Lucas Chancel, économiste : « Face au rouleau compresseur trumpiste, les démocrates n’ont d’autre choix que de repenser leur projet »
Tribune
Si le Parti démocrate veut revenir au pouvoir aux Etats-Unis, il doit proposer un programme centré sur l’émancipation matérielle des classes populaires, en protégeant l’emploi et en contrôlant les prix dans la santé ou l’éducation, estime le professeur à Sciences Po, dans une tribune au « Monde ».
Publié aujourd’hui à 09h30, modifié à 11h28 https://www.lemonde.fr/idees/article/2025/01/23/lucas-chancel-economiste-face-au-rouleau-compresseur-trumpiste-les-democrates-n-ont-d-autre-choix-que-de-repenser-leur-projet_6511406_3232.html
Comment expliquer que Donald Trump puisse revenir au pouvoir en bénéficiant d’un socle électoral plus solide que par le passé, et quelles leçons en tirer ? Entre 2020 et 2024, Donald Trump a progressé auprès de presque toutes les catégories socio-démographiques. Selon les données de sortie des urnes, il progresse chez les hommes comme chez les femmes, chez les jeunes, ainsi que chez les Latinos ou les hommes noirs. Chez les plus modestes et les moins éduqués, la progression est particulièrement marquée (+ 6 points). Certes, des facteurs identitaires tels que le racisme et le sexisme ont pu contribuer à cette victoire. Mais une hausse aussi généralisée indique qu’autre chose était à l’œuvre.
Une des raisons majeures de cette victoire tient dans le rejet massif de la politique économique de l’administration Biden-Harris, et de ses effets sur l’inflation, qui était la première préoccupation des Américains, bien devant l’immigration. Près des trois quarts des Américains estimant avoir été durement touchés par l’inflation ont voté Trump, alors que ceux peu affectés par la hausse des prix ont très largement soutenu Kamala Harris. Malgré ses efforts en matière de communication, l’administration démocrate n’a pas su répondre à une réalité implacable : les prix alimentaires et du logement restent environ 25 % plus élevés qu’en 2020, une hausse record en quarante ans.

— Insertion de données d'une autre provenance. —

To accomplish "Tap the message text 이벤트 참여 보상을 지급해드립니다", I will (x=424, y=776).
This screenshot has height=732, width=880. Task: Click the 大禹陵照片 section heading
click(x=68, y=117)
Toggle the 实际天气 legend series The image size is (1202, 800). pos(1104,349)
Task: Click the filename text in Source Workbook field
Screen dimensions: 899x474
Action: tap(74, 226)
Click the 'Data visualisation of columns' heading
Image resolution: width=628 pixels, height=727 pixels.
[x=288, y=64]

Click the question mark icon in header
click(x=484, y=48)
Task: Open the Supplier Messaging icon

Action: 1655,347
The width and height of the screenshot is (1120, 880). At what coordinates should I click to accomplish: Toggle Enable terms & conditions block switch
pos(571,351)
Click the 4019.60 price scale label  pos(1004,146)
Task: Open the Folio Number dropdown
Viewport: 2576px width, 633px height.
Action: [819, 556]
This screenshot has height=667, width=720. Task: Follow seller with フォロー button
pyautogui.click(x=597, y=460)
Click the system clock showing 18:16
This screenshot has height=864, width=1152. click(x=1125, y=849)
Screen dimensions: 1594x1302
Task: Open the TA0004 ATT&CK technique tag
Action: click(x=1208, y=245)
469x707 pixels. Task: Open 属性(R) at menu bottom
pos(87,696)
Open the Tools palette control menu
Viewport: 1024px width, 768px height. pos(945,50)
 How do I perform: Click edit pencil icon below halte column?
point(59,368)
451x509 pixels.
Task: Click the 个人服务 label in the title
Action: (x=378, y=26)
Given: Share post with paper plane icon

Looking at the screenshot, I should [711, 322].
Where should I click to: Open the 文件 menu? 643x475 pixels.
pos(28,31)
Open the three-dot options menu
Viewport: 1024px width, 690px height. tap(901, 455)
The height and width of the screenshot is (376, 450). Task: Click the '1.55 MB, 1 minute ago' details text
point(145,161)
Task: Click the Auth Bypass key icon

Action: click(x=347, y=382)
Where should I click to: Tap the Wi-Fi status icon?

Face à cette crise, l’administration Biden aurait pu adopter une approche volontariste de contrôle des prix, mais elle ne l’a pas fait. Kamala Harris a tenté de rectifier le tir avec une proposition vague sur le sujet au cœur de sa campagne, mais cette initiative n’a pas résisté à la pression interne du Parti démocrate et a finalement accouché d’une souris. A l’inverse, le trumpisme cherche explicitement à mettre en avant des politiques visant à bousculer l’ordre établi.
Pays malade de ses inégalités
Le temps où le démocrate Franklin D. Roosevelt (1882-1945) théorisait la politique en tant qu’« expérimentation audacieuse et persistante » semble bien loin. Avec le New Deal [lois et programmes de régulation de l’économie américaine], il a transformé la vie des classes populaires et peu éduquées, à travers des lois protravailleurs, de grands projets publics, des administrations fédérales innovantes, financés par des impôts sur les plus riches. Or, depuis les années 1980, les démocrates sont devenus le parti des classes aisées. Incapables de proposer une vision suffisamment transformatrice pour regagner le soutien des classes populaires, ils ont ainsi laissé la place au trumpisme, qui n’a eu qu’à reformater le vieux clivage nativiste [idéologie prônant la supériorité des descendants des premiers immigrés américains, au XVIIe siècle]-migrants, en l’articulant à des politiques économiques iconoclastes.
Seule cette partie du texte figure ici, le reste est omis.